Vous avez révélé à la presse avoir connu des difficultés d’approvisionnement…
On est mal desservis dans la région. On peut trouver des produits de base à des prix raisonnables, mais il fallait d’autres ingrédients, nécessaires pour diversifier ma carte. Trouver de la viande bio qui ne soit pas hors de prix, c’est quasiment mission impossible. Pour le lait et le beurre, j’étais obligée d’aller en supermarché ou alors de passer par une centrale d’achat à Rungis ou en Belgique. Mon pot de fromage blanc venait d’Alsace, par exemple. Il y a bien la ferme des Cabris, par ici, mais on n’y produit que du fromage de chèvre. Je n’ai pas réussi à trouver du bergues bio, par exemple. Pareil pour le pain, je n’ai pas trouvé de boulangerie bio. C’était un parcours du combattant au quotidien.
Pensez-vous que c’est un problème de territoire ?

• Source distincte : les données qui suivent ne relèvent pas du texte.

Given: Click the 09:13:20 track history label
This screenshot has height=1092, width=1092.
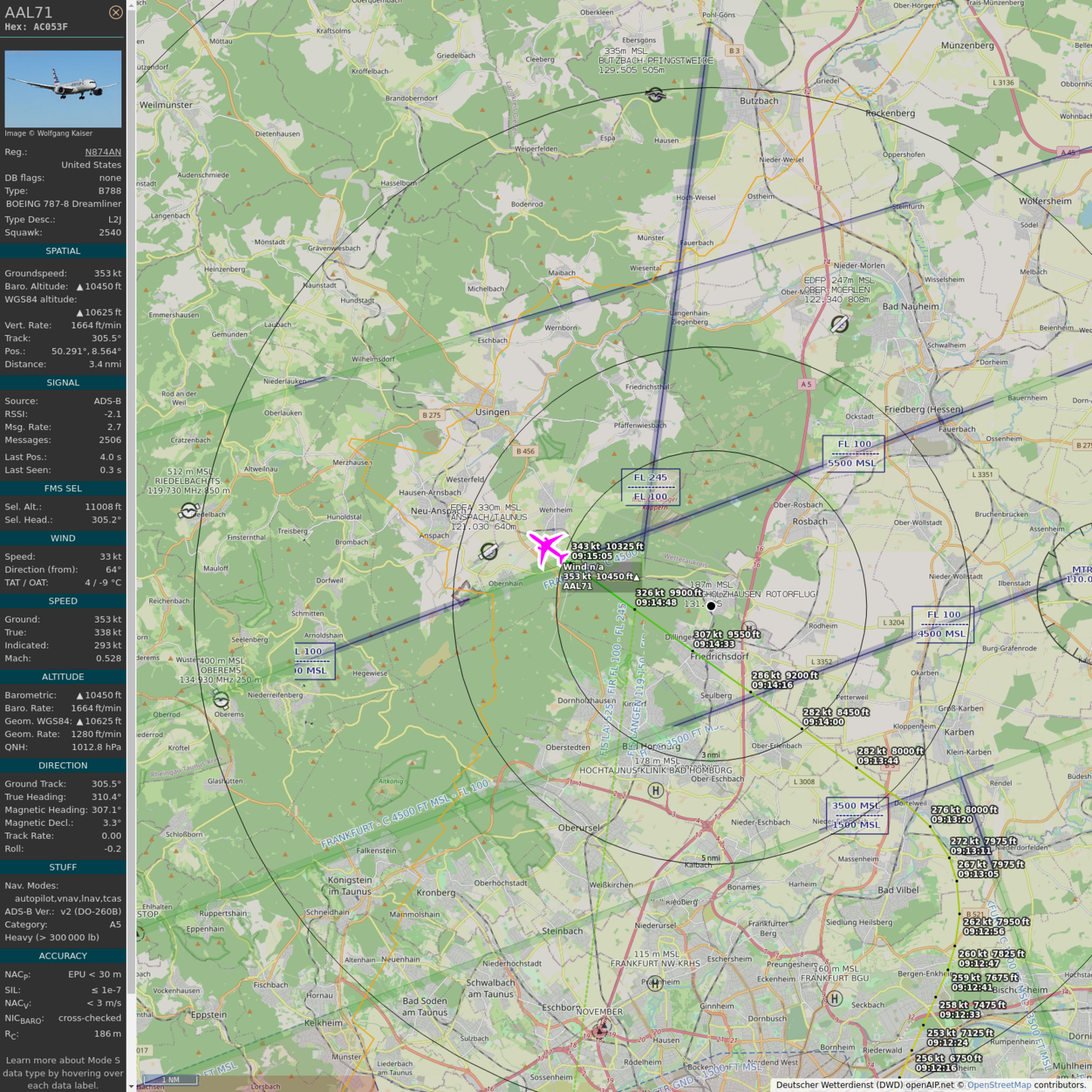Looking at the screenshot, I should point(952,820).
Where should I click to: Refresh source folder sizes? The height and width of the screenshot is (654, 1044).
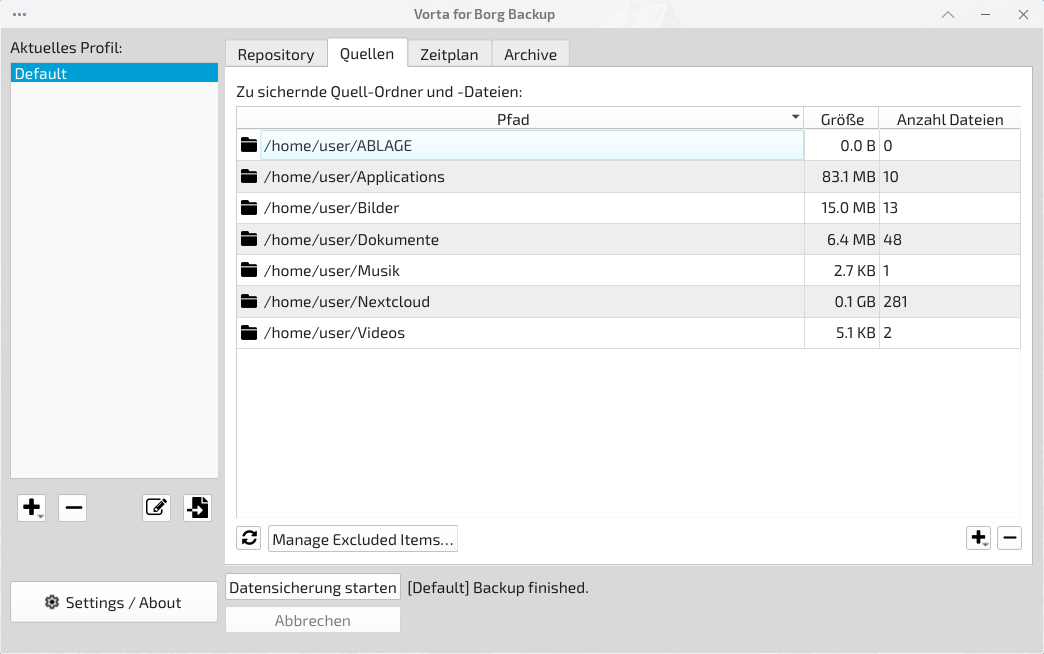(x=249, y=538)
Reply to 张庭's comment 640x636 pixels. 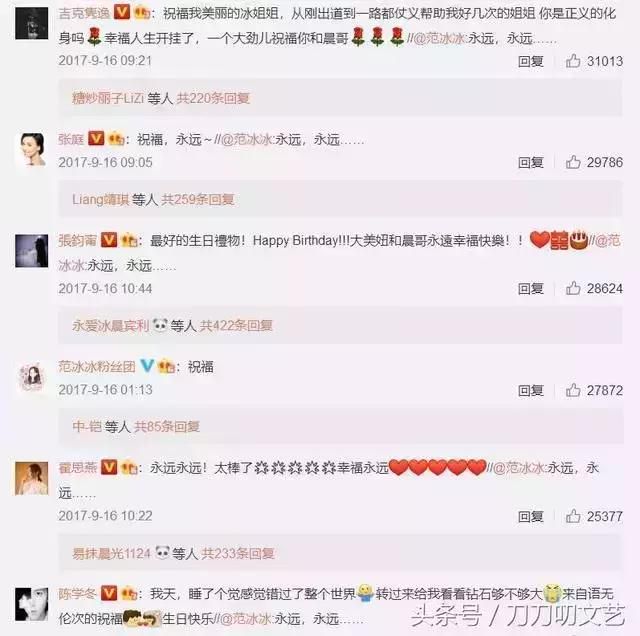(x=531, y=162)
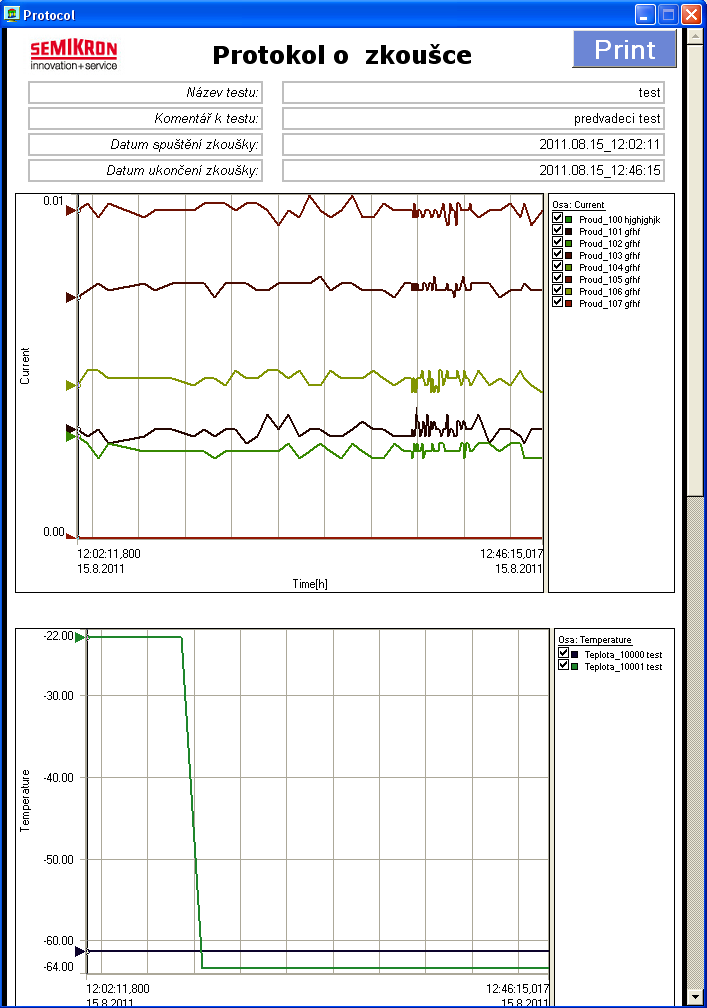Toggle the Teplota_10001 test checkbox
The height and width of the screenshot is (1008, 707).
(563, 666)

À Lille, ça fonctionne. Alors pourquoi pas ailleurs ? Mais petit à petit je me suis rendue compte d’une résistance locale vis-à-vis de mon enseigne. Au lieu d’être vue comme un concept de resto sympa, j’ai été confrontée à de l’ostracisme. Il y a une réelle hostilité au bio sur le Dunkerquois. Le tissu ici est industriel, l’écologie n’est pas dans la culture locale. Il y a pourtant un vrai problème de santé alimentaire sur le territoire. Mais le bio n’est vu qu’à travers des stéréotypes et pas comme une réelle alternative alimentaire. Certaines de mes clientes m’ont avoué qu’elles avaient essayé d’emmener leurs maris chez moi et qu’ils leur avaient rit au nez, persuadés qu’ils allaient sortir de mon restaurant affamés. Ils ont certainement cru qu’ils allaient manger trois pauvres graines assis par terre. Il y a une totale méconnaissance du bio. Pire, aucune curiosité. Des amis me disent que je n’aurais pas dû écrire « resto bio » mais « resto de légumes ». Comme si le mot « bio » faisait peur. Je pense que le bio n’est pas encore entré dans les mentalités locales.

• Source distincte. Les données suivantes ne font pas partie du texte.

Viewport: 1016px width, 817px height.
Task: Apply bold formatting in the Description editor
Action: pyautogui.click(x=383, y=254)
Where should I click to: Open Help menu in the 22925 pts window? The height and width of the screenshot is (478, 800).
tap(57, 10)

On ne vous a pas soutenue ?
Je n’ai pas eu de soutien de la Ville. C’était un concept novateur, j’espérais de l’engouement. En plus de m’être sentie seule, j’ai ressenti de l’hostilité de la part des VIP locaux. À Dunkerque, c’est un milieu très masculin, où l’on aime avoir du bifteck frites dans son assiette. On sait tous comment ça fonctionne : quand une personnalité politique déjeune dans une enseigne, ça garantit au restaurant une bonne publicité. Au moment de la Conférence européenne des villes durables, qui s’est déroulée à Dunkerque en mai 2010, il aurait été logique que les politiques viennent prendre leurs repas au seul resto bio de la ville. Personne n’est venu. Soutenir le bio c’est autre chose que saupoudrer par-ci par-là de la publicité politique. Ça nécessite un positionnement écologique fort.